PROBLEM DESCRIPTION: Express the listing below as a JSON list of strings, one string per line, from the line containing "Find the location" down to the line containing "phone-number: (204) 556-1332", both included. Omit blank lines and the pictures.

AVAILABLE RECORDS:

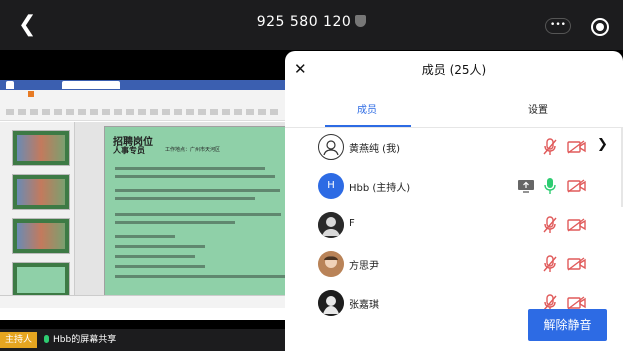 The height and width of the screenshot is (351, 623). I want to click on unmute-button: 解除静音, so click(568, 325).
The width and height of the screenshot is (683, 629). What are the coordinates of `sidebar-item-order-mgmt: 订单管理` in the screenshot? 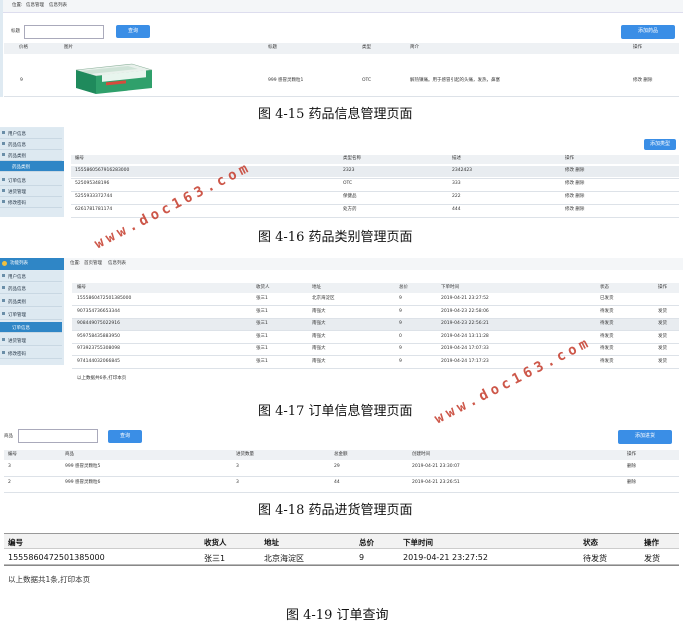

---

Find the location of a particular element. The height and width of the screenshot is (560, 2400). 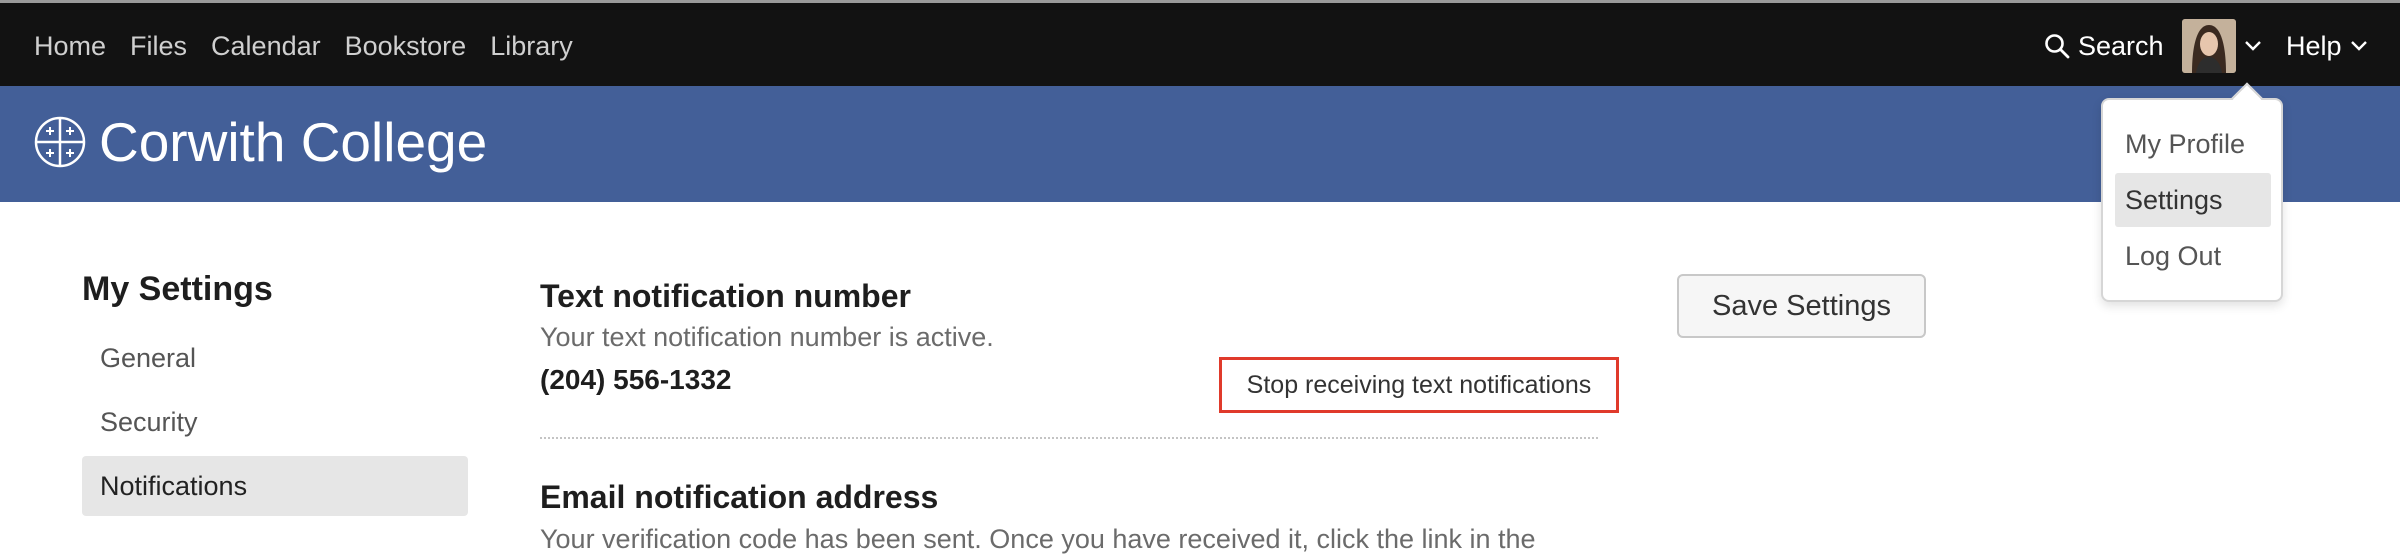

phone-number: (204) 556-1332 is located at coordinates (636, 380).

==

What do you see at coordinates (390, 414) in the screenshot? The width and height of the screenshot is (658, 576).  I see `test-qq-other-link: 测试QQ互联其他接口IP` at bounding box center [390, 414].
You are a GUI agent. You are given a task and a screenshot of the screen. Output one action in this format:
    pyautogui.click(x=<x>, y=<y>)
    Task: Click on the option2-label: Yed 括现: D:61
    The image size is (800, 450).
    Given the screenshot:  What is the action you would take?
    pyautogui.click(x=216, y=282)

YOUR RESPONSE:
[
  "Find the location of a particular element. The height and width of the screenshot is (560, 2400). ",
  "phone-number: (204) 556-1332 is located at coordinates (636, 380)."
]